** EXERCISE MATERIAL follows **
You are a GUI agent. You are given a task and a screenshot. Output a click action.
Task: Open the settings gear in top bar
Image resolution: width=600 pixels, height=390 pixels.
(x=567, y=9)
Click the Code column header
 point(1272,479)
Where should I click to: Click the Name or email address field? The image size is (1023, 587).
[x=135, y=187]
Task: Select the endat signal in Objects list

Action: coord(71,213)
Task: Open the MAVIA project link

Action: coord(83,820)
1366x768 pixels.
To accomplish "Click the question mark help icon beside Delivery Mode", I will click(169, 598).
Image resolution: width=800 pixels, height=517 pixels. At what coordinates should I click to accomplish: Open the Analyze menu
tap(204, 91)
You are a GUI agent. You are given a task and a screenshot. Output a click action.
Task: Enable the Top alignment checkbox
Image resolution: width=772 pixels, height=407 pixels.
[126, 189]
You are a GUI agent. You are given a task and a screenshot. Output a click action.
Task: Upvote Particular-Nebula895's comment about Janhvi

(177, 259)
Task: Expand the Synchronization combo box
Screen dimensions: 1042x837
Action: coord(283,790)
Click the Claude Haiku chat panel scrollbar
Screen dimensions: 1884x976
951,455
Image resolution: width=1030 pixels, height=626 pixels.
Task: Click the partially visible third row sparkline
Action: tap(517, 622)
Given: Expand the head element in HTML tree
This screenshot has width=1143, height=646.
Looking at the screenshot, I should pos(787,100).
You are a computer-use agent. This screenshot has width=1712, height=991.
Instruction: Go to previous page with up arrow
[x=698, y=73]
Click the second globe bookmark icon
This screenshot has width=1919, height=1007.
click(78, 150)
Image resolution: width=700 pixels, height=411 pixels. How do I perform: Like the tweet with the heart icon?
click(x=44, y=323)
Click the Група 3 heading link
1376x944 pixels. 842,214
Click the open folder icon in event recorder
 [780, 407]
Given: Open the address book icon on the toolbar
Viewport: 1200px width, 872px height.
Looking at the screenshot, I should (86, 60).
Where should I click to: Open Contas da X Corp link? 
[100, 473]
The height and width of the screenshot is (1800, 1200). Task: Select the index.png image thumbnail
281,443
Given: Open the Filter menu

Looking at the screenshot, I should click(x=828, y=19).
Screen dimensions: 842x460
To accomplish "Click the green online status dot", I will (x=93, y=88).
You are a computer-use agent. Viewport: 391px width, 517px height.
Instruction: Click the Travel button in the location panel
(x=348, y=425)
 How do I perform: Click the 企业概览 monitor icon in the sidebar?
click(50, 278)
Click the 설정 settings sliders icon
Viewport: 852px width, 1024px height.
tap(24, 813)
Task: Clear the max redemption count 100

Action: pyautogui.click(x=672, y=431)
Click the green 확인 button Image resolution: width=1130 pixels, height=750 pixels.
** End of EXERCISE MATERIAL **
**BRIEF:** Determine how many lines in the listing above contain the word "green". Provide that figure only.

**TASK SOLUTION:** 2